Постпред РФ при ЕС Владимир Чижов в интервью ТАСС прокомментировал итоги года в отношениях России и ЕС и очертил перспективы на 2019 год, который для Европы обещает быть сложным ввиду предстоящего выхода Великобритании из состава ЕС, а также выборов в Европарламент. Эти два события произойдут на фоне роста популярности евроскептиков с последующей сменой состава всего руководства институтов ЕС

 

— Что мы ожидаем от отношений Россия — ЕС в 2019 году?

— Следующий год — по определению достаточно сложный из-за майских выборов в Европарламент, а также предстоящих осенью изменений состава Еврокомиссии и смены председательства в Евросовете.

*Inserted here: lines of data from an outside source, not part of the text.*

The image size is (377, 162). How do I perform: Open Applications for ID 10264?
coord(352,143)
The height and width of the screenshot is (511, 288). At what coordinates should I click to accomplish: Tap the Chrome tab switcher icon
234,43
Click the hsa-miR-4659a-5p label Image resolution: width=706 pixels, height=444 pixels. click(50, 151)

Естественно, внимание ЕС также будет в значительной степени отвлечено на Brexit, который произойдет 29 марта 2019 года.

В этих условиях пока сложно что-либо загадывать в отношении возможных контактов на высоком уровне. Хотя это не повод для нас опускать руки, мы намерены полноценно работать с нынешним руководством ЕС до завершения соответствующих мандатов.

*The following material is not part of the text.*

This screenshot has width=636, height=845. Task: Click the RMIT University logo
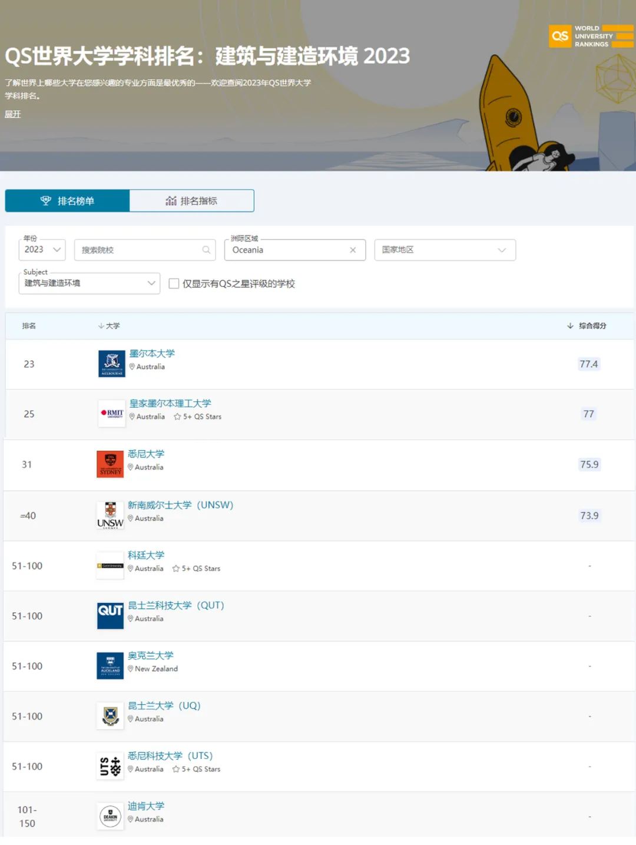pos(112,414)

Что касается выборов в Европарламент, думаю, не ошибусь, если скажу, что его новый состав будет еще более пестрым, чем нынешний. Тенденция, которая характерна для большинства государств ЕС, — размывание традиционных ведущих правоцентристских и левоцентристских партий в пользу тех, кто находится на флангах политического спектра как слева, так и справа. Это не обязательно совсем уж оголтелые радикалы, ультраправые или ультралевые, это также принципиально новые политические силы, в том числе убежденные евроскептики. Посмотрим, насколько влиятельными они будут в будущем Европарламенте. Кстати, нынешний его состав по сравнению с предыдущим тоже оказался более пестрым, так что это, видимо, долгосрочная тенденция.

Сумеют ли традиционные ключевые политические партии — будь то Европейская народная партия, социалисты с демократами, либералы — сохранить в этой ситуации свои позиции и дать на возникающие вызовы эффективный ответ, будет интересно посмотреть уже в начале года, когда начнется предвыборная кампания.

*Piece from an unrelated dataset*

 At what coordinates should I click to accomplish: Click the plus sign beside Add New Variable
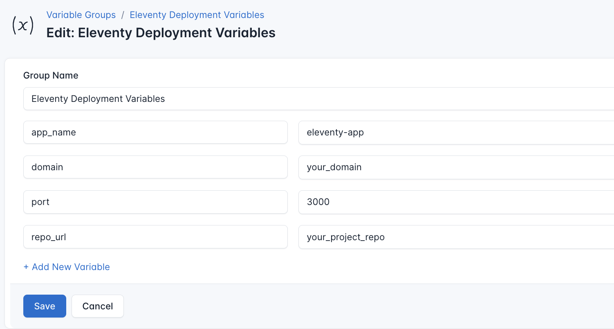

— В преддверии выборов в Европарламент вновь активизировались разговоры о российском вмешательстве — информационном, кибернетическом и так далее. По мере развития предвыборной кампании эти обвинения, весьма вероятно, будут нарастать. Мы собираемся просто наблюдать за ними или как-то противодействовать?

— Вмешиваться в выборы мы не собираемся. Не дождутся. А вот опровергать подобные обвинения будем. Поскольку, как теперь стало модно, Россию наверняка обвинят во всех грехах, потом ничего не найдут, но собственное поражение все равно спишут на “руку Москвы”.

В 2016 году я имел неосторожность публично заявить вскоре после британского референдума по Brexit, что нас уже успели обвинить во всем, кроме этого. Прошло десять дней, и какой-то депутат в Палате общин в Великобритании поднял этот вопрос.

Что интересно, на выборы в Европарламент не зовут наблюдателей ОБСЕ, потому что формальные обязательства, которые взяли на себя страны — члены этой организации, предписывают им в обязательном порядке приглашать наблюдателей лишь на национальные выборы.

— В следующем году истекает контракт на поставки газа в ЕС через территорию Украины…

— На вторую половину января (если ничего не сорвется) в Брюсселе запланирована трехсторонняя встреча Россия — ЕС — Украина по газу на уровне министров.

— На Украине выборы в начале весны, в ЕС выборы в конце весны. С кем мы будем договариваться сейчас на этих трехсторонних переговорах?

— Министры энергетики Украины приходят и уходят, а глава “Нафтогаза” Андрей Коболев остается. Для нас остается актуальным вопрос, что будет после 31 декабря 2019 года, когда истекают существующее соглашение и контракт на транзит газа через Украину, за который Юлию Владимировну Тимошенко, как известно, посадили в тюрьму, что может ей теперь помочь победить на президентских выборах. Она, конечно, тоже не подарок, но подарков из Киева нам ждать не приходится.

— ЕС только что продлил, уже в девятый раз, экономические (секторальные) санкции против России. При этом контакты, консультации и встречи между Россией и ЕС на разных уровнях проходят на регулярной основе. Можно ли сказать, что обе стороны постепенно адаптируются к взаимоотношениям в условиях санкций?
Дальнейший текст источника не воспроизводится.